In the Ethereum blockchain, instead of “mining” to get Bitcoins, users work to earn “Ethers”, a type of cryptocurrency that powers the wider network. Beyond exchangeable crypto currency, Ether is also used by developers to pay for services on the Ethereum network

As for other crypto-currencies, the ether uses a distributed database that records all transactions made with the ether. It is accessible to all, completely transparent and very difficult to modify retroactively.

It is known as blockchain, and is created through the mining process.

Miners are responsible for verifying transactions to form “blocks” and secure them cryptographically by solving complex algorithms.

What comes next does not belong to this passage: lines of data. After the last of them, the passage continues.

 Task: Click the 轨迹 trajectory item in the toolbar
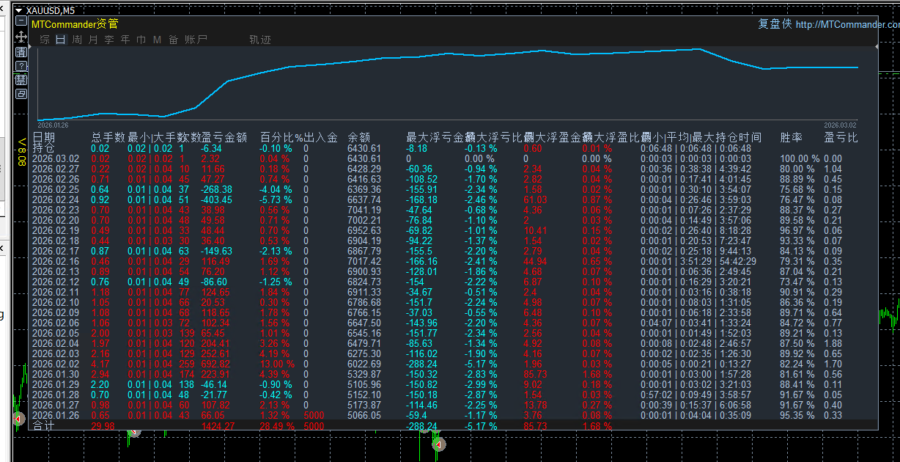(x=259, y=39)
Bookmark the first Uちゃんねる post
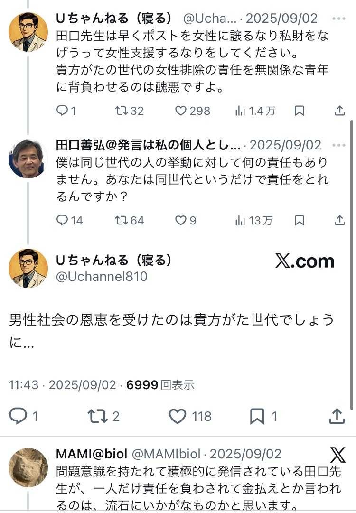 300,111
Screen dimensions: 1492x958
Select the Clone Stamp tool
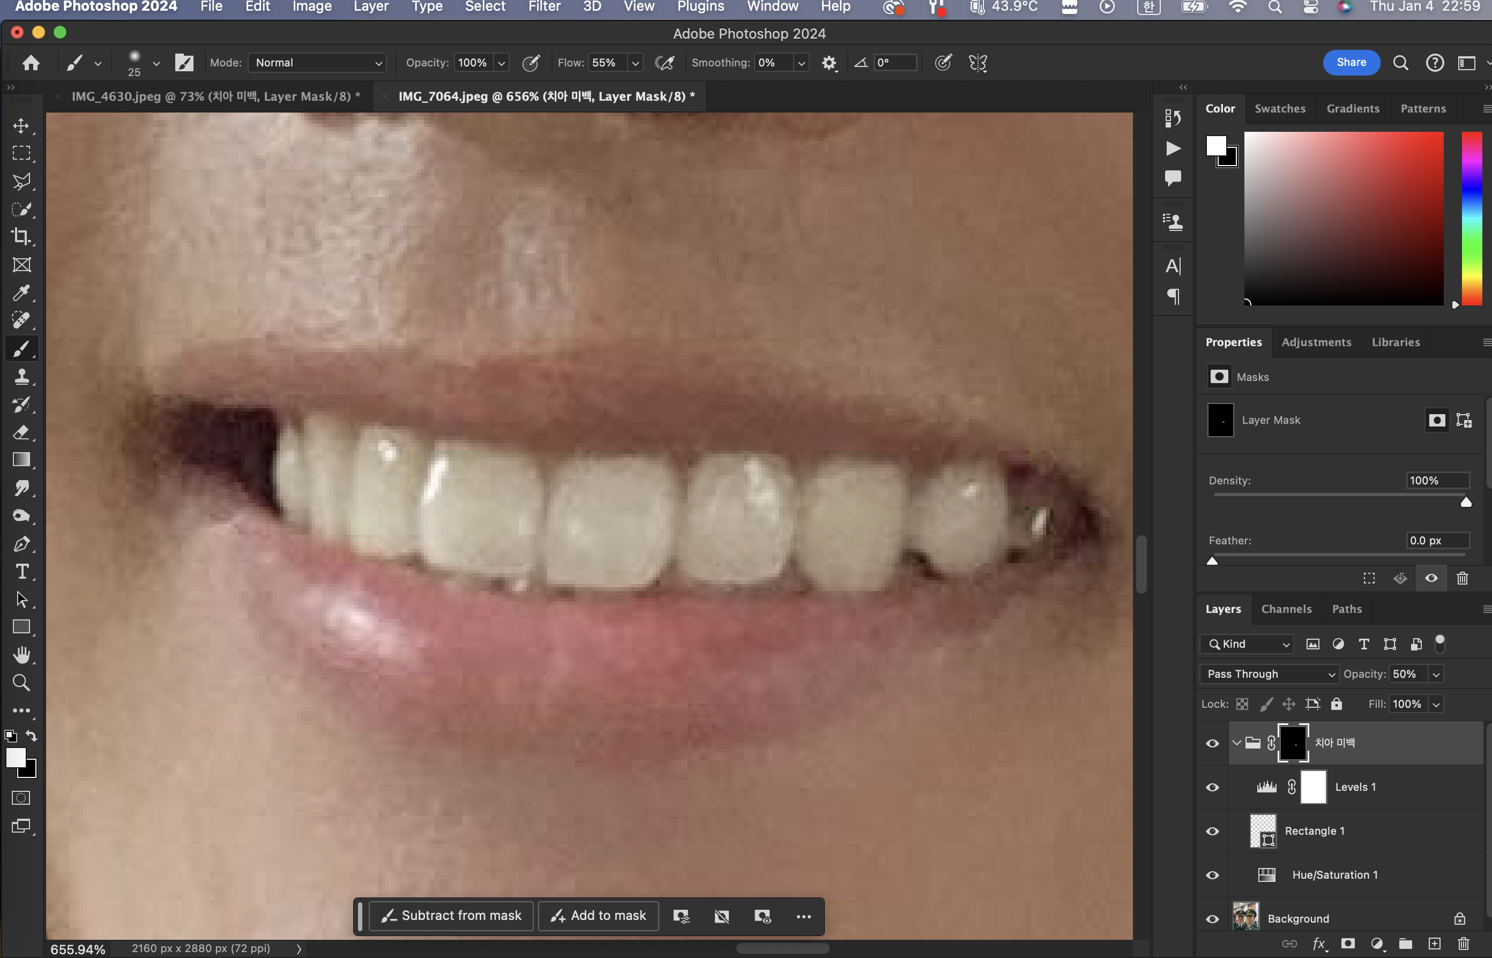point(21,376)
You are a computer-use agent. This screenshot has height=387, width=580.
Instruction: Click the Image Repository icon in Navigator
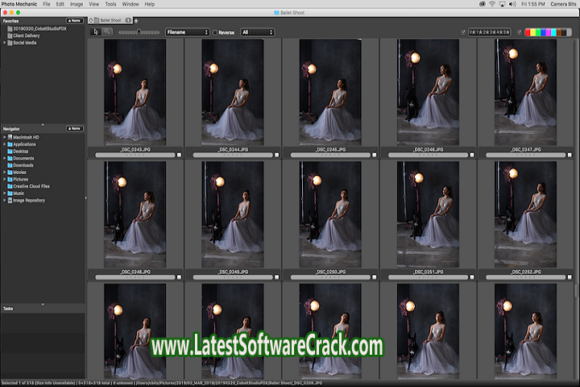pyautogui.click(x=10, y=200)
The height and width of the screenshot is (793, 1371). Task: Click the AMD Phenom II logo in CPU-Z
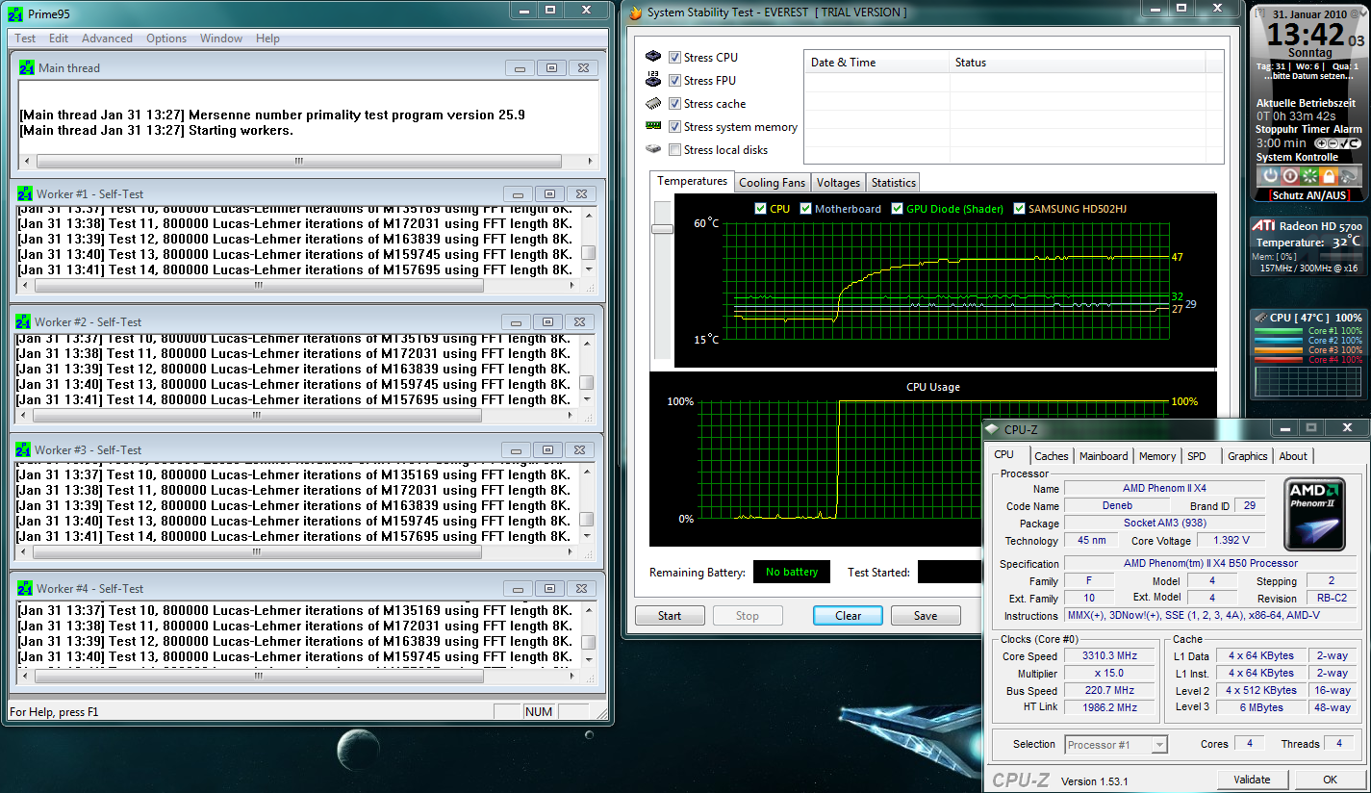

The difficulty of these algorithms can be adjusted to keep the block processing time approximately constant: about one every 14 seconds.

The new blocks are linked to the existing blockchain, and the miner receives a “reward”, that is, a specified amount of cryptocurrency. This quantity varies according to the minted cryptocurrency. For the ether, for example, the reward currently stands at 5 units. This quantity could decrease if the value of the cryptocurrency continues to increase.

The ethereum blockchain is very similar to that of bitcoin, but it is programmed in a language that allows developers to write software with which blockchain transactions can manage and automate specific results. These software are called smart contracts.

If a traditional contract describes the terms of a relationship, a smart contract ensures that these terms are respected by entering it in lines of code deployed in the blockchain. The software automatically executes the agreement as soon as the predefined conditions are met, eliminating the wait and costs involved in manually executing a transaction.

For example, an ethereum user can create a smart contract to send a certain amount of ether to a friend on a certain date. They deploy this code in the blockchain and, as soon as the contract is filled, that is to say at the set date, the ethers are automatically sent to the other party.

Ethereum is based on Bitcoin’s protocol and its Blockchain design but is tweaked so that applications beyond money systems can be supported. The two Blockchains’ only similarity is that they store entire transaction histories of their respective networks, but Ethereum’s Blockchain does a lot more than that. Besides the history of transactions, every node on Ethereum network also needs to download the most recent state, or the current information, of each smart contract within the network, every user’s balance and all the smart contract code and where it’s stored.